Exercise goal: From the entries that follow, extract each line holding the string "marker".

(Source data)
>>>>

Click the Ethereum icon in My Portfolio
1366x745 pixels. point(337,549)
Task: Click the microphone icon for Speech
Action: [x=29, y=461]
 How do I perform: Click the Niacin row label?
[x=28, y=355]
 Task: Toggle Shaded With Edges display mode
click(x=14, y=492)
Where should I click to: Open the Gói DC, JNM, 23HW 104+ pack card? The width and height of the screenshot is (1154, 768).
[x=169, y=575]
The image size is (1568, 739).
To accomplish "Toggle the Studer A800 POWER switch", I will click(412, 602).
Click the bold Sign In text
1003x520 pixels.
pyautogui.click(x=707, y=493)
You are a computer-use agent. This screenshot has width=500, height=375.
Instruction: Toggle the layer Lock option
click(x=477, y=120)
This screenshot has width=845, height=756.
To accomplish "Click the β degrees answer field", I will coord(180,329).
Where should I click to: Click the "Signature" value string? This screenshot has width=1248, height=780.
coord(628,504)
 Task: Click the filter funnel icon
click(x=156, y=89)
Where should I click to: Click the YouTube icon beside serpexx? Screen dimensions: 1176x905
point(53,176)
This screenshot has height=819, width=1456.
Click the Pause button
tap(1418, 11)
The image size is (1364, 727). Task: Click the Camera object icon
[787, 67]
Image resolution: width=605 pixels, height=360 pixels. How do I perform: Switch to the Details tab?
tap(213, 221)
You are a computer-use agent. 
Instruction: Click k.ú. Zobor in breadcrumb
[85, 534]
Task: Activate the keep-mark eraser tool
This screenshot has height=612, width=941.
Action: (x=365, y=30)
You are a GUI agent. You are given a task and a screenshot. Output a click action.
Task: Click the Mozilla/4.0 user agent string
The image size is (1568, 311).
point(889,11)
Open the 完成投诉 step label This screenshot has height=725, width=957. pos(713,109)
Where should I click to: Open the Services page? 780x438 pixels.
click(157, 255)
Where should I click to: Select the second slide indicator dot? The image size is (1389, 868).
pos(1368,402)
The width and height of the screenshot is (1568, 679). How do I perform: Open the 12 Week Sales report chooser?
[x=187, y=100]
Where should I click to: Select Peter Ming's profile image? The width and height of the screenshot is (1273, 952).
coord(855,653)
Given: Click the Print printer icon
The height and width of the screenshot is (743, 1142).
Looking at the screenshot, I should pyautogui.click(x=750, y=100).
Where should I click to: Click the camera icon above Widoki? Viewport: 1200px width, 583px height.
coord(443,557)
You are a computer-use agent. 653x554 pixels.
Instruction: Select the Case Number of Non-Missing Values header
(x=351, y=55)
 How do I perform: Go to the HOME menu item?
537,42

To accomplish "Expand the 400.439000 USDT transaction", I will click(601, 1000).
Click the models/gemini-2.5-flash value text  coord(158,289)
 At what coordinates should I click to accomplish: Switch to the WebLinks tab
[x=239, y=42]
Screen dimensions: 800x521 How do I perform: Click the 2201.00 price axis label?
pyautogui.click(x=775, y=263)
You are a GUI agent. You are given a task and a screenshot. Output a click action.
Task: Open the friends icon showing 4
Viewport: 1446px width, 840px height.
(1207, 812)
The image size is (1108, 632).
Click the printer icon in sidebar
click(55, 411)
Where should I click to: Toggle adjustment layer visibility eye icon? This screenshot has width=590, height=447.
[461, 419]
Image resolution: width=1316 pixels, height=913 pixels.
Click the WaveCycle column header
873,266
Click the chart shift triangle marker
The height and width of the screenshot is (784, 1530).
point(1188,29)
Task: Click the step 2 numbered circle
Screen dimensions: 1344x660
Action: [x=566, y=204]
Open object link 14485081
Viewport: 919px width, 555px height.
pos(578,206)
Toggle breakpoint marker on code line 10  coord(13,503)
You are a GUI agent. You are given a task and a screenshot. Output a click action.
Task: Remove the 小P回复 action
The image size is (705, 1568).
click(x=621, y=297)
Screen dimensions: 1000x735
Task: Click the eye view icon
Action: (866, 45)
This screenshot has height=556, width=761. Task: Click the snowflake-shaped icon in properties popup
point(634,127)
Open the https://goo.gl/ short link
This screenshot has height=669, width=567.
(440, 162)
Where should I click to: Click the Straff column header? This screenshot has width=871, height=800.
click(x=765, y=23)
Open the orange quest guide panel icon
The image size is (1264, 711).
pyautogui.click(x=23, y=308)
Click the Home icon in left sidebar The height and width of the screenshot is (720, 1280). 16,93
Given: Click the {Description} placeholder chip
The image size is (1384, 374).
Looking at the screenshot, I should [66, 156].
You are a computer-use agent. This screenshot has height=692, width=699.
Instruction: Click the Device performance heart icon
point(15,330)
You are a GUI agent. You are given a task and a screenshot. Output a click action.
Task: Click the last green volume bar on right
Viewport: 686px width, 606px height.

<<<<

Task response:
Click the chart shift triangle marker
Toggle breakpoint marker on code line 10  coord(13,503)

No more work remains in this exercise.